Work request
Pick every line with "default" from the material below.

------------

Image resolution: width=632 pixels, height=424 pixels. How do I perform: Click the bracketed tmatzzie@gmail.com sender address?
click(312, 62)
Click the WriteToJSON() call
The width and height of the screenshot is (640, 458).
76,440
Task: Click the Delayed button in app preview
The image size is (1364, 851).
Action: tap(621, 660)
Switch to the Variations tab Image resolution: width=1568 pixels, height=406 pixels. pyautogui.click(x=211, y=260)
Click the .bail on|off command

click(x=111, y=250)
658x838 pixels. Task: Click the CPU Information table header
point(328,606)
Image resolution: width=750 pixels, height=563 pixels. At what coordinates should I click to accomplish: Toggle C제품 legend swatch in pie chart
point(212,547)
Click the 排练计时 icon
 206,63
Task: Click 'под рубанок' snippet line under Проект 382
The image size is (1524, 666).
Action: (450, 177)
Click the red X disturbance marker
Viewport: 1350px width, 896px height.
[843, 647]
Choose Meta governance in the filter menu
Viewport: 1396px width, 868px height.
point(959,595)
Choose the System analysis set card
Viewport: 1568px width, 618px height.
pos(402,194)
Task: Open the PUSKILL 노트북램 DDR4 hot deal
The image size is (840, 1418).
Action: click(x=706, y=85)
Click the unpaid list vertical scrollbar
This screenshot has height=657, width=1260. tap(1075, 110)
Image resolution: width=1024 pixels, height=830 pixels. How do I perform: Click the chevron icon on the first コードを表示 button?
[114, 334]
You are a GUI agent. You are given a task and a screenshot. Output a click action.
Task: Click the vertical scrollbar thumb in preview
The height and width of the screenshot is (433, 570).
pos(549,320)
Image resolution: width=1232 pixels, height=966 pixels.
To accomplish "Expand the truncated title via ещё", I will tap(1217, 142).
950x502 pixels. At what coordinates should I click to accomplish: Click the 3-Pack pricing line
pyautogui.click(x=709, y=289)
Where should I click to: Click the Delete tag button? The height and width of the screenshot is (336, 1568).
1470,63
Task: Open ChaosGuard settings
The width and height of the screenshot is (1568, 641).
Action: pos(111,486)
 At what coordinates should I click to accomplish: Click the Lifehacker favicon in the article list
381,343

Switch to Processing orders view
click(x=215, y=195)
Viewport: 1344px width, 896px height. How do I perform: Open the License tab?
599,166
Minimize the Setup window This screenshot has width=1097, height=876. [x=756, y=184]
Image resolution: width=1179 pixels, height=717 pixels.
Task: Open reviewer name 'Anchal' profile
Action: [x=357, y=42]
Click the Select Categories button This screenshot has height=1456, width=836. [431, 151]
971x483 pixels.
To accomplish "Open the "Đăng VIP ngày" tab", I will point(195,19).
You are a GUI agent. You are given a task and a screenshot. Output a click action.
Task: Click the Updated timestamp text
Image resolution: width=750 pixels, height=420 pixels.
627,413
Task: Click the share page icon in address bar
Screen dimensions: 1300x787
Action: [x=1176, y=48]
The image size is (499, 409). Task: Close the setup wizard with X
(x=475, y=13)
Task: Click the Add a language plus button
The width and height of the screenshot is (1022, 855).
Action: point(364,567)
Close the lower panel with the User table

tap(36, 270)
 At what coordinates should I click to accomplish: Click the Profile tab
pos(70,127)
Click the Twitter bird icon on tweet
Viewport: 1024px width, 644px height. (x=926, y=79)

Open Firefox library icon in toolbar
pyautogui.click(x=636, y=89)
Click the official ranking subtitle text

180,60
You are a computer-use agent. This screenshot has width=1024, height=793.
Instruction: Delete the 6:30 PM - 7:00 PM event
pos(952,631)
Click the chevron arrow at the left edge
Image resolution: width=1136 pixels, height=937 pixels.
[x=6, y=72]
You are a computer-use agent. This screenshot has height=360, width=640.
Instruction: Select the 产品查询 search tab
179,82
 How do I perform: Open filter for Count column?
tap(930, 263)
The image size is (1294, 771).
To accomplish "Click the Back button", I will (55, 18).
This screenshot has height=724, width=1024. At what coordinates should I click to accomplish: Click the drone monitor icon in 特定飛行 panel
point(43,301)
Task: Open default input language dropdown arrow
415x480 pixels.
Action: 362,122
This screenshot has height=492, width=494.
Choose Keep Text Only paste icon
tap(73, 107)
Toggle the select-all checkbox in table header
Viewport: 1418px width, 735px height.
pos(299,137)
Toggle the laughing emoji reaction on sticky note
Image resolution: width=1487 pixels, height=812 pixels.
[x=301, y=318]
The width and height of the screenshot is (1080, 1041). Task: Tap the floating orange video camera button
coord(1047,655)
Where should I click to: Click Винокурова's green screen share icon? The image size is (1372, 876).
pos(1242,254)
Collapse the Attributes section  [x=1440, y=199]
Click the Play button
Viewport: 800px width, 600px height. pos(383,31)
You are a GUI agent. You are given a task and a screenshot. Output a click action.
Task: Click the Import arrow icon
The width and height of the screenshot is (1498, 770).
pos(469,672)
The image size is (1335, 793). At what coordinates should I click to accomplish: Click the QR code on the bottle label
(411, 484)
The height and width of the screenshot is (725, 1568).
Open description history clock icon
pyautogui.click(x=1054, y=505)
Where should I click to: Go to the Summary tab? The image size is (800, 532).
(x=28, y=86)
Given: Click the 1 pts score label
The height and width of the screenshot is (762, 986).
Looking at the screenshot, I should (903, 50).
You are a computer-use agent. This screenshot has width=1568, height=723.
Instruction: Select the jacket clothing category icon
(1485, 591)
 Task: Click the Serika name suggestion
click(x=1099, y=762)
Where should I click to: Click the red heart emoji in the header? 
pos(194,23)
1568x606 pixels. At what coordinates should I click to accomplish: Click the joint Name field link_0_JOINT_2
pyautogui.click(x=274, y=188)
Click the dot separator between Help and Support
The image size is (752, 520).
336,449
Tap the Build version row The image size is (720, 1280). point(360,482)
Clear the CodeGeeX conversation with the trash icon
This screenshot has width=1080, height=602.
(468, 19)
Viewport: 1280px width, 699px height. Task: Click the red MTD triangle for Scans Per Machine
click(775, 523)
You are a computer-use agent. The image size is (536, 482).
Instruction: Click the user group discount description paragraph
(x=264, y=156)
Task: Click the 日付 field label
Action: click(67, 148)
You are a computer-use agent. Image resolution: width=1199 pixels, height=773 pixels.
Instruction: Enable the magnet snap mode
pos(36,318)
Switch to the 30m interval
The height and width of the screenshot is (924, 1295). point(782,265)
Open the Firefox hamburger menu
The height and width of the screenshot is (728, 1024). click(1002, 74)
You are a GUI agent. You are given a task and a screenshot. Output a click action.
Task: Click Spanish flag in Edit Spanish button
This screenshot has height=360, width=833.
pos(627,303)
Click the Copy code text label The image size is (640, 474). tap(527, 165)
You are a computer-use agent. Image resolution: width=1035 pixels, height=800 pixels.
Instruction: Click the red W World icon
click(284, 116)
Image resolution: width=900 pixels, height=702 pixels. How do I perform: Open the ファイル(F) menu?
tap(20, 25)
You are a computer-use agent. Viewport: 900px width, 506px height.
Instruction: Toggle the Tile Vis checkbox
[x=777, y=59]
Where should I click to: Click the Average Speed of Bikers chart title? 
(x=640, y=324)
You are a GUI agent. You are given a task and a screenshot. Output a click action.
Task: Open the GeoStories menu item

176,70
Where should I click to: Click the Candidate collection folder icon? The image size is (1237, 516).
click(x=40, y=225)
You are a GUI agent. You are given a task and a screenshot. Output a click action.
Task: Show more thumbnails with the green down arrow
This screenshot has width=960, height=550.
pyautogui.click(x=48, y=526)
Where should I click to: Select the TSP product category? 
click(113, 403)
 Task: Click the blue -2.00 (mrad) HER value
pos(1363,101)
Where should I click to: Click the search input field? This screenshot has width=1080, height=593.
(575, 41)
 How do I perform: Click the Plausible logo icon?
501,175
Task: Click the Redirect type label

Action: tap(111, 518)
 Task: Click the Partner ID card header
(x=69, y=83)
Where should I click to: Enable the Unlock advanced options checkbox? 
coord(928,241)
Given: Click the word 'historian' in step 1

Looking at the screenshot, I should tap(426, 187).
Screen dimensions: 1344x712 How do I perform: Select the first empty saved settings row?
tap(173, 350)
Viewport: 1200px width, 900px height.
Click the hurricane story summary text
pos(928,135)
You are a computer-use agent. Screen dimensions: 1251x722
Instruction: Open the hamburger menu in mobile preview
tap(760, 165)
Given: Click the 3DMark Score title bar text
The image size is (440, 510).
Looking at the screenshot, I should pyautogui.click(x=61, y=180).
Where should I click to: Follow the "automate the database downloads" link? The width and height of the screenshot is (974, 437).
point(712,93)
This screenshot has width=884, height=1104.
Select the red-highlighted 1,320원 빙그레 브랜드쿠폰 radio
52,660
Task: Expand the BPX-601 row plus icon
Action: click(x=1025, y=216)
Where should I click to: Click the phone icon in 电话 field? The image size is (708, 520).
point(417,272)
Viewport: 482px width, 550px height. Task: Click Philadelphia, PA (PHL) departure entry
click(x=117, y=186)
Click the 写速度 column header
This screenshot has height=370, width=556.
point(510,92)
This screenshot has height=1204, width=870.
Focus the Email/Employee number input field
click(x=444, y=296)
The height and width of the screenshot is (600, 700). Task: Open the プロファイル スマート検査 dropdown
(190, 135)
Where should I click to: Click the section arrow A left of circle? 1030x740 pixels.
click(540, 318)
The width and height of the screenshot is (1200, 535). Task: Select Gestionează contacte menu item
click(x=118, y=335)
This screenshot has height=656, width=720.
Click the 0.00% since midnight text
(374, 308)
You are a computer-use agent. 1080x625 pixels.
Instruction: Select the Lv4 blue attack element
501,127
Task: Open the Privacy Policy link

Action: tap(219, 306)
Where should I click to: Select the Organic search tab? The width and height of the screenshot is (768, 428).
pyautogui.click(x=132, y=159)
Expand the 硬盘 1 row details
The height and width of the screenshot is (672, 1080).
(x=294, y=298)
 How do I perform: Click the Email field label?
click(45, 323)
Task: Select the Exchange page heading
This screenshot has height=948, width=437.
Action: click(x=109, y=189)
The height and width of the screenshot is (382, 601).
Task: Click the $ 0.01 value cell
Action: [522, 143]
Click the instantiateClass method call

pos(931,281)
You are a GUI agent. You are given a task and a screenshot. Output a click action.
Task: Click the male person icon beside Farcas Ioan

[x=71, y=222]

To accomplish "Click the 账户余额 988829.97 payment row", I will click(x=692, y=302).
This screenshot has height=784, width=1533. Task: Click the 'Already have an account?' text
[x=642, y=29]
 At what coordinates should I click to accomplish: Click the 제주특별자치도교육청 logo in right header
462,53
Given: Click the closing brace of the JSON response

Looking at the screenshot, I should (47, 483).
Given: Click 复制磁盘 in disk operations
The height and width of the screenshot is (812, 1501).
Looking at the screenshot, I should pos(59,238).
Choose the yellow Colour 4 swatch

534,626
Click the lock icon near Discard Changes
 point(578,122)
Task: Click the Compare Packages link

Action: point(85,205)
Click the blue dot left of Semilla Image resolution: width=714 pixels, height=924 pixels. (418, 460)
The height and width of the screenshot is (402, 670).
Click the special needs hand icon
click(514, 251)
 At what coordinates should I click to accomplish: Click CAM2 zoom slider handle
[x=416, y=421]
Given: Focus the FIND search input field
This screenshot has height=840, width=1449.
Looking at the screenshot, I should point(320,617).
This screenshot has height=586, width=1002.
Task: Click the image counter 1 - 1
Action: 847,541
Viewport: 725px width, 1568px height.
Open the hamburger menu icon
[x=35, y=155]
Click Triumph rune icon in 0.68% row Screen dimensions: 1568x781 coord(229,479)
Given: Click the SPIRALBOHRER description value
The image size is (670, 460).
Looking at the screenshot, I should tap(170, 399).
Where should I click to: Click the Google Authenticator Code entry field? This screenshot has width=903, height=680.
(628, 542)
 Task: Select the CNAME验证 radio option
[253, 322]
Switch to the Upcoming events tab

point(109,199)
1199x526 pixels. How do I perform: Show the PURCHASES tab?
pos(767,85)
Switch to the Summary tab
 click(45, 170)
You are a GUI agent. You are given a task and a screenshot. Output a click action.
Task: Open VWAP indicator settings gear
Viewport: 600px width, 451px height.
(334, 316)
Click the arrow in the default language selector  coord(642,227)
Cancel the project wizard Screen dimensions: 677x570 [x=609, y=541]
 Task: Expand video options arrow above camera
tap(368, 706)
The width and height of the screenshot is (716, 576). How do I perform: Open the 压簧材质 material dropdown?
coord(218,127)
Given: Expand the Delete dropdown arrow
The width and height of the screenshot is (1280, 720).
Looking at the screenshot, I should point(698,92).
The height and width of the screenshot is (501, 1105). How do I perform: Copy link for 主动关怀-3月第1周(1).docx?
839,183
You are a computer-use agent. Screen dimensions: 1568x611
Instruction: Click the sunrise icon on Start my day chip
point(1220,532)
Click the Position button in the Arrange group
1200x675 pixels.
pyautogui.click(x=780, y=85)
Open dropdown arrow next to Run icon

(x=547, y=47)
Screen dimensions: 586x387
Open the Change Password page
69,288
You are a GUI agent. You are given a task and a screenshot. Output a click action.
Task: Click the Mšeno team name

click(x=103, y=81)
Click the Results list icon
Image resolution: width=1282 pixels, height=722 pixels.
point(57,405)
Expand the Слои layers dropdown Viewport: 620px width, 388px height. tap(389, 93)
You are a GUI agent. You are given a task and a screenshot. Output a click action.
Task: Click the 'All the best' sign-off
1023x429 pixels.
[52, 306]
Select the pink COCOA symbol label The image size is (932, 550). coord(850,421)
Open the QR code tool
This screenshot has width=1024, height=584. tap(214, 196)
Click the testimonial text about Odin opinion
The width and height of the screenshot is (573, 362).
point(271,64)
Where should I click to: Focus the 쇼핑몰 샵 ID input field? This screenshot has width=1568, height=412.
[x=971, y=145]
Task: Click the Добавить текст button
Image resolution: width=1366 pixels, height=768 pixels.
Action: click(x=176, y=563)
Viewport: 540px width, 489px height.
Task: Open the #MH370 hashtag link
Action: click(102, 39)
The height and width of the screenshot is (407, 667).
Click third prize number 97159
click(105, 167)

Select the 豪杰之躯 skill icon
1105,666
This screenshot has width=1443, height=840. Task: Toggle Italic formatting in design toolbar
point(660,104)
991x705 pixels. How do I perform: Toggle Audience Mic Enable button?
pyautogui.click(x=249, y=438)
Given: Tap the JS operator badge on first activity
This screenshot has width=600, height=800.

------------

Solution to this problem
Task: Open default input language dropdown arrow
Click the arrow in the default language selector  coord(642,227)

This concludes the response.